* [Task objective]: Check every line below for the word "link" and copy the ones that have it.

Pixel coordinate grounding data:
※ ※ ※

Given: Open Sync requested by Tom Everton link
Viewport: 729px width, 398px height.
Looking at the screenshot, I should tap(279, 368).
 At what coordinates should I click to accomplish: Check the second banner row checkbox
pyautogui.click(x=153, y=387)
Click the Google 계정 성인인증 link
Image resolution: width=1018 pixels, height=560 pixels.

※ ※ ※

* [Result]:
Given: Open Sync requested by Tom Everton link
Click the Google 계정 성인인증 link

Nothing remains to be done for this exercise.